Turning first to his right and then to his left, Saccard complimented Louise and Mme Michelin. He compared the latter to one of Mohammed’s houris 2 and the former to one of Henri III’s mignons.3 His Provençal accent added a musical note to his shrill and strident nature, making him seem thrilled with delight. When he rejoined the group of serious men, M. de Mareuil took him aside to discuss the marriage of their children. Nothing had changed: the signing of the contract was still set for Sunday.

“Exactly right,” Saccard agreed. “I’m even planning to announce the wedding to our friends tonight, if you see no reason not to. . . . I’m only waiting for my brother the minister to arrive, as he promised me he’d be here.”

The new deputy was delighted. Meanwhile, M. Toutin-Laroche raised his voice as if in outrage. “Yes, gentlemen,” he was saying to M. Michelin and the two contractors, who had gathered round him, “I should never have been so obliging as to allow my name to get mixed up in an affair of that sort.” And on seeing that Saccard and Mareuil had rejoined the group, he added, “I was just telling these gentlemen about the deplorable fate of the Société Générale des Ports du Maroc. You know what I’m talking about, Saccard?”

Saccard did not flinch. The company in question had just collapsed in a terrible scandal.

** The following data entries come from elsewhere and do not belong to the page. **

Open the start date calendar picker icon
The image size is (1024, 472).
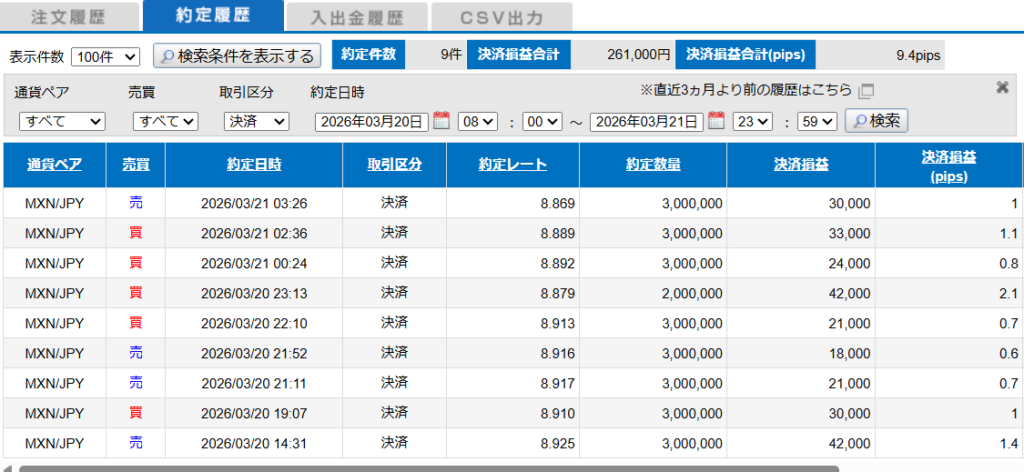442,121
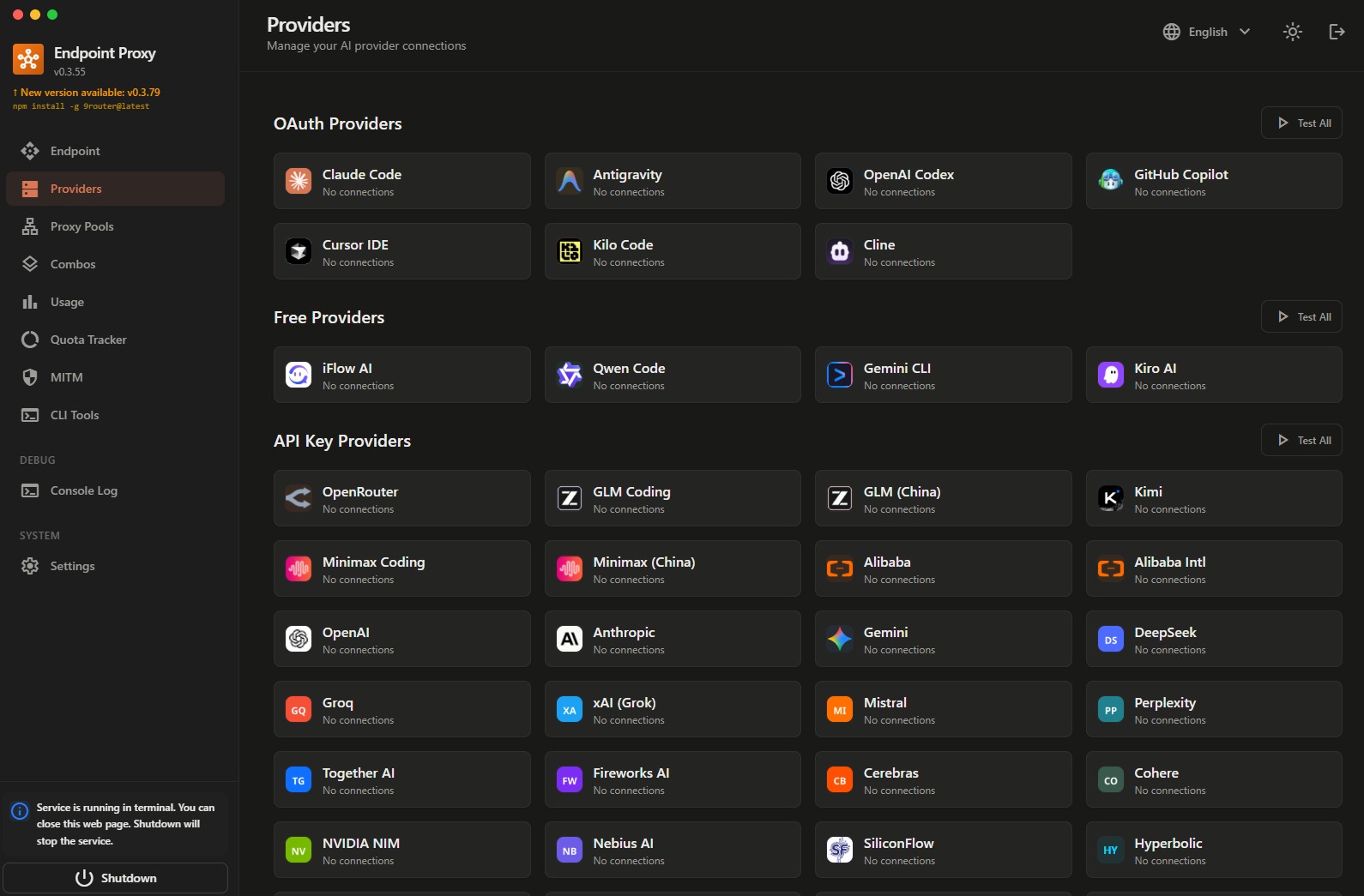
Task: Open the Quota Tracker page
Action: [88, 340]
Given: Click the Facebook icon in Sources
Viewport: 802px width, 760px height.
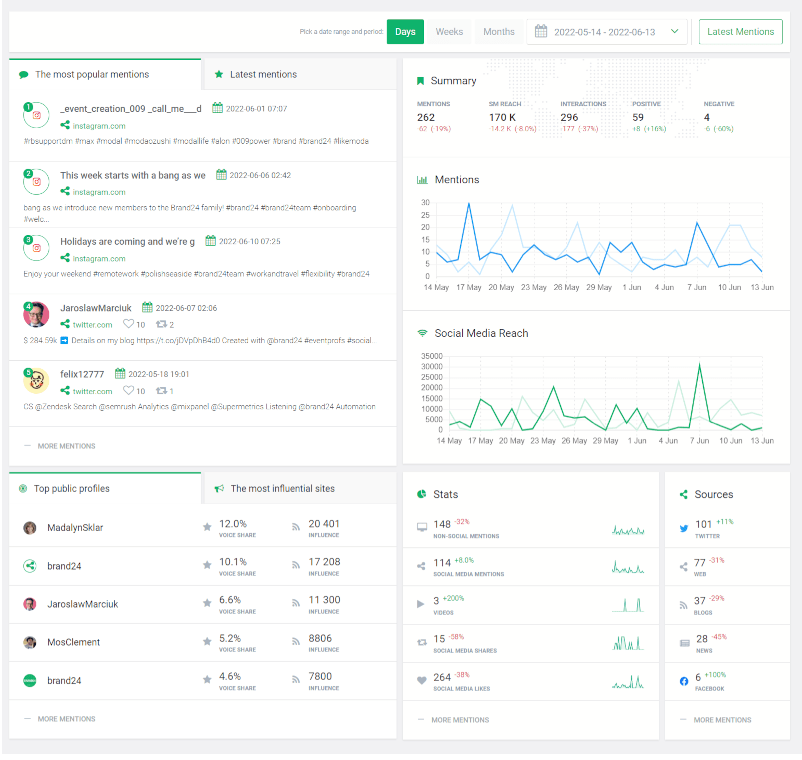Looking at the screenshot, I should (x=684, y=681).
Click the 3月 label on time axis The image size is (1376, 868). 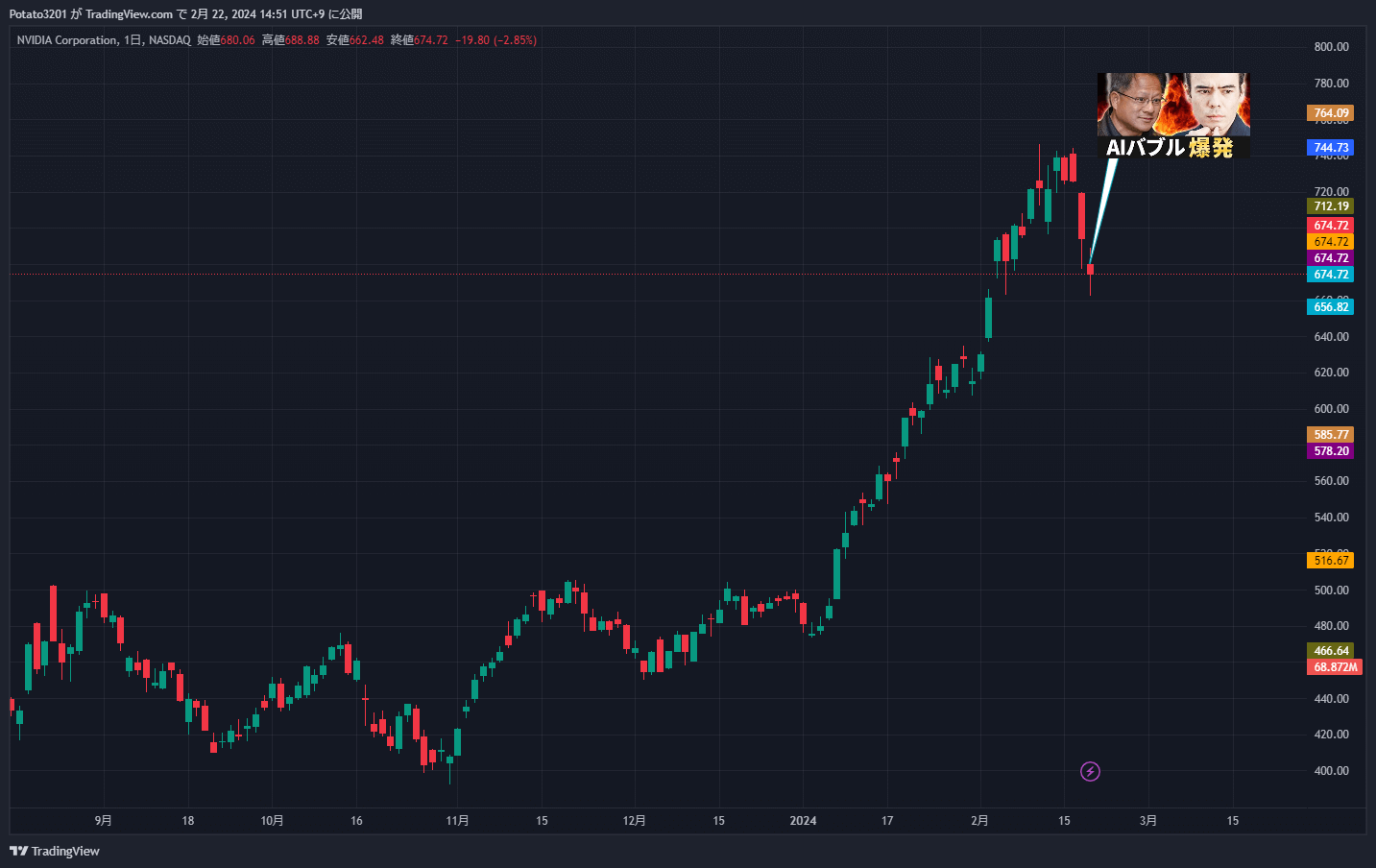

Certain overly inquisitive shareholders had wished to know how things stood with the construction of the much-discussed commercial facilities along the Mediterranean coast, and an official inquiry had revealed that the Moroccan ports existed only as engineer’s drawings—very fine drawings hanging on the walls of the company’s headquarters. At that point M. Toutin-Laroche began screaming even louder than the shareholders, and in his outrage he insisted that his good name be restored, cleansed of any taint. Indeed, he raised such a ruckus that the government, in order to calm this useful fellow down and rehabilitate him in the eyes of the public, decided to send him to the Senate. Thus, from a scandal that might well have landed him in criminal court, he emerged with the senate seat he had coveted for so long.